Un
cuento de James Thurber
La duodécima guerra mundial, como todo el mundo sabe,
trajo el hundimiento de la civilización. Pueblos, ciudades y capitales
desaparecieron de la faz de la tierra. Hombres, mujeres y niños quedaron
situados debajo de las especies más ínfimas. Libros, pinturas y música
desaparecieron, y las personas sólo sabían sentarse, inactivos, en círculos.
Pasaron años y más años. Los chicos y las chicas
crecieron mirándose estúpidamente extrañados: el amor había huido de la tierra.
Un día, una chica que no había visto nunca una flor, se encontró con la última
flor que nacía en este mundo. Y corrió a decir a las gentes que se moría la
última flor. Sólo un chico le hizo caso, un chico al que encontró por
casualidad.
El chico y la chica se encargaron, los dos, de cuidar
la flor. Y la flor comenzó a revivir. Un día una abeja vino a visitar a la
flor. Después vino un colibrí.
Pronto fueron dos flores; después cuatro… y después
muchas, muchas. Los bosques y selvas reverdecieron. Y la chica comenzó a
preocuparse de su figura y el chico descubrió que le gustaba acariciarla. El
amor había vuelto al mundo.
Sus hijos fueron creciendo sanos y fuertes y
aprendieron a reír y a correr.
Poniendo piedra sobre piedra, el chico descubrió que
podrían hacer un refugio. Muy deprisa toda la gente se puso a hacer casas.

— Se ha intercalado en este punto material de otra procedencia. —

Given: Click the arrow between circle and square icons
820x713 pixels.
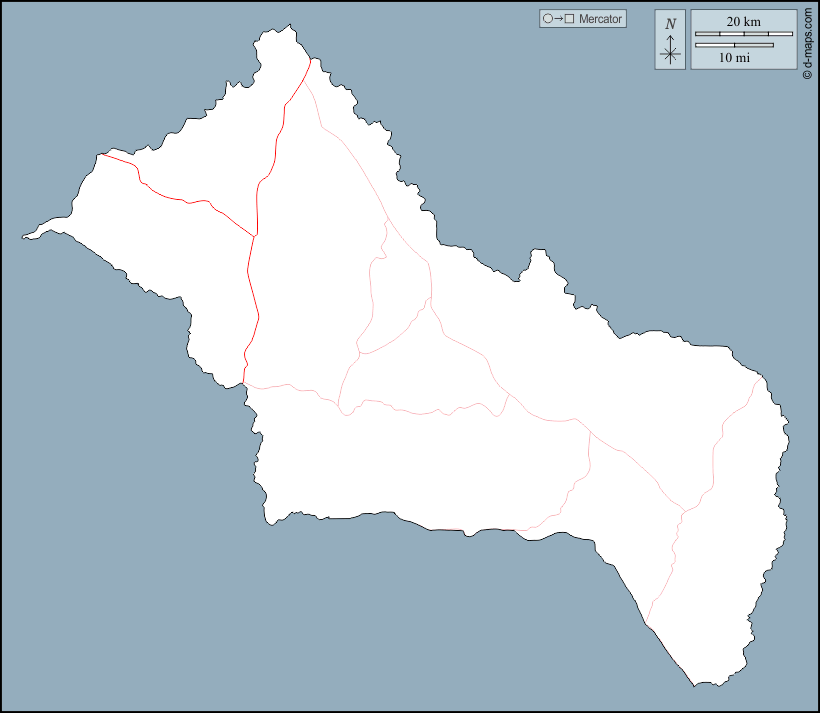Looking at the screenshot, I should tap(558, 19).
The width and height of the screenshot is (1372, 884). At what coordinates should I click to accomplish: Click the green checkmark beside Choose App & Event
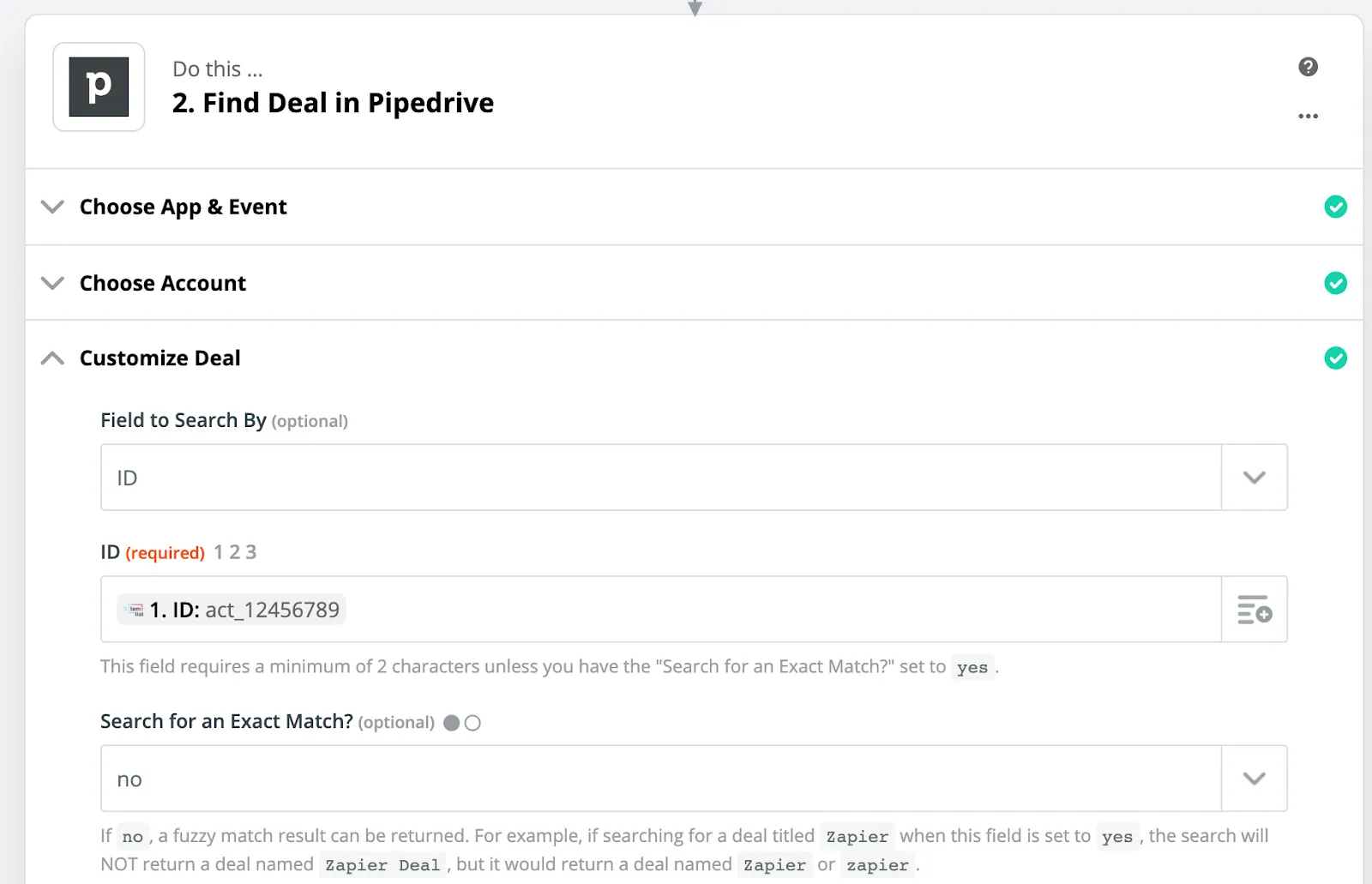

Pueblos, ciudades y capitales surgieron en la tierra. De nuevo los cantos
volvieron a extenderse por todo el mundo.
Se volvieron a ver trovadores y juglares, sastres y
zapateros, pintores y poetas, soldados, lugartenientes y capitanes, generales,
mariscales y libertadores. La gente escogía vivir aquí o allí.
Pero entonces, los que vivían en los valles se
lamentaban por no haber elegido las montañas. Y a los que habían escogido las
montañas, les apenaba no vivir en los valles…
Invocando a Dios, los libertadores enardecían ese
descontento. Y enseguida el mundo estuvo nuevamente en guerra. Esta vez la
destrucción fue tan completa que nada sobrevivió en el mundo.
Sólo quedó un hombre… una mujer… y una flor.